17.8.10

exam prep

i find out today that the time has come to start preparing exams for my class of 3-year-olds. yes, EXAMS. there’s not even a slight attempt to euphemize the fact that these poor little tikes, already severely deprived of playtime and overloaded with homework after a full 8-4 day of english, thai, chinese, and either extra tutoring or more perfect child building activities like ballet, meditation, thai dance, or taekwondo, are now facing the prospect of a formal written exam, to make sure they properly curl their q’s, know the difference between purple and green, and can recognize that mary’s little white-as-snow-fleeced pet was, in fact, a lamb, not a cow.

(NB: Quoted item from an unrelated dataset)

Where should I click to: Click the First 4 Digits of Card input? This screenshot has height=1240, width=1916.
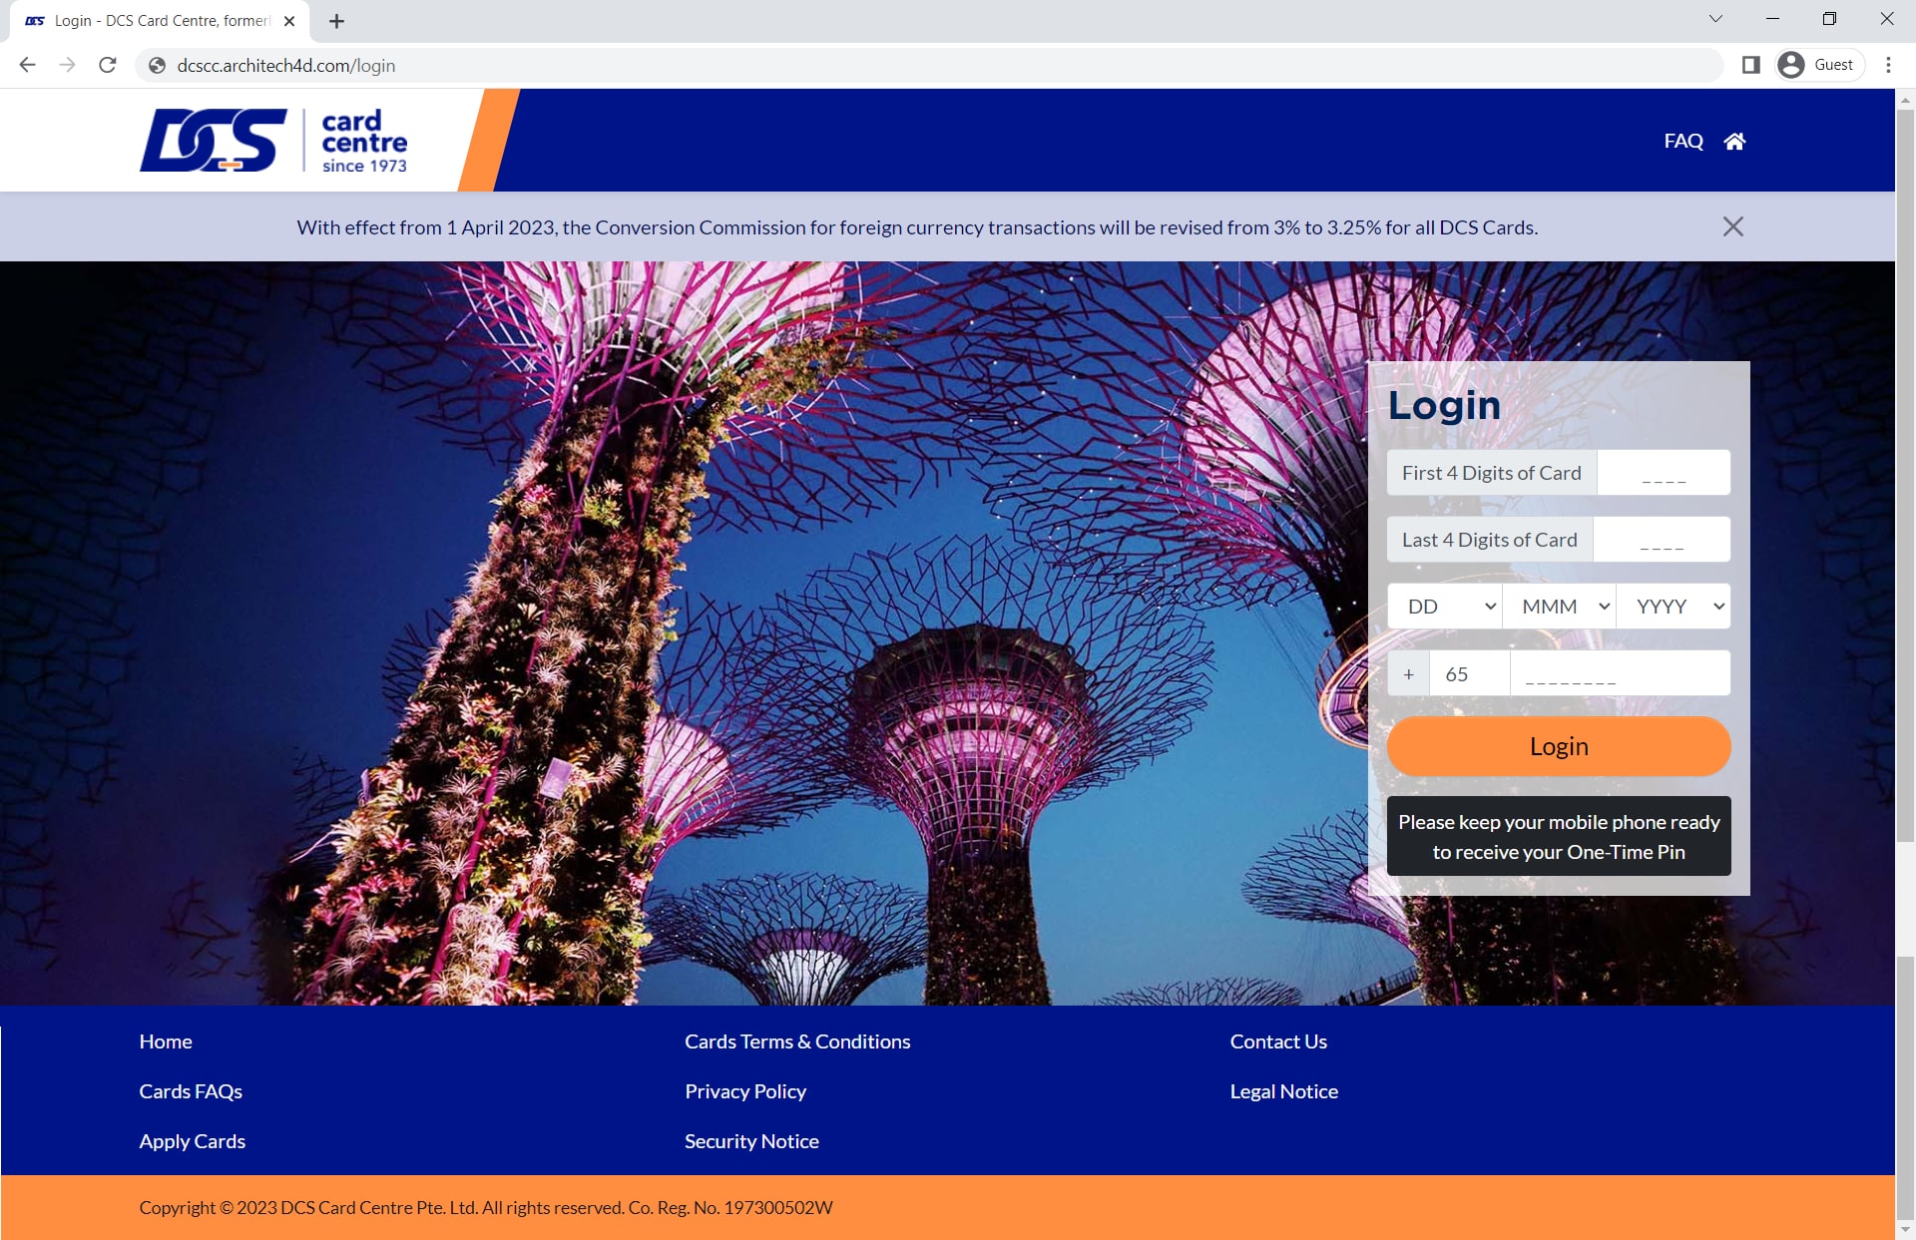(1665, 472)
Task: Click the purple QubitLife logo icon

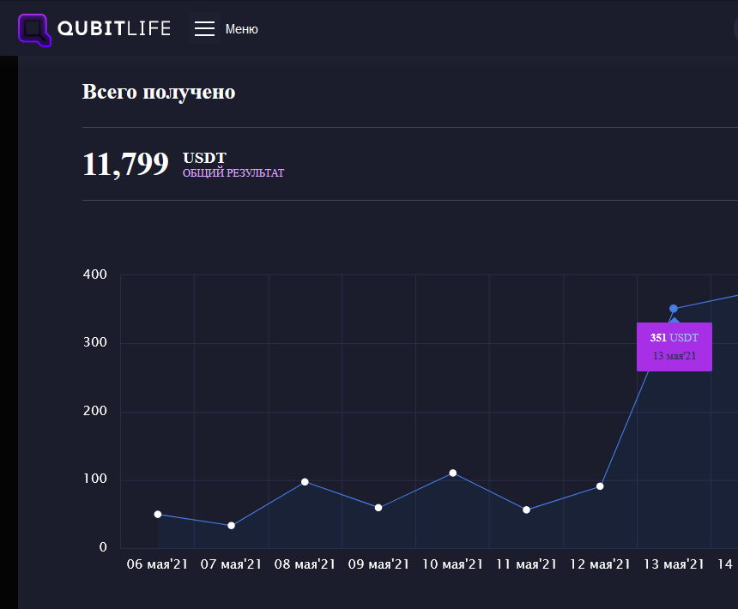Action: (34, 29)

i fight hard, really hard, admirably hard, i might say in my favor, to not roll my eyes every other second during this debriefing meeting about the upcoming exam schedule. as the four o’clock meeting drags on and on, and such atrocities are discussed as what workbooks should be chosen next, i tackle the dilemma of whether i should accept this education austerity as a cultural difference, or whether i should really use my knowledge of developmental psychology to fight in favor of the right to play, as the advocate for these desperate kiddies. after all, in the unique pattaya situation of most fathers being westerners and most mothers being thai, it’s not exactly a thai cultural idiosyncrasy. throw in the chinese owner of the school, and the teachers from all over the world, and it’s hard to attribute this educational approach to any one culture in particular. back home, though it is far from my own hippy montessori preschool upbringing, i know there exist a good number of schools forcing workbooks on bouncy little 2 and 3-year-old bodies, as parents recognize the increasing competition for acceptance into good colleges, and even high schools and elementary schools, and simply try to do what’s best for their child.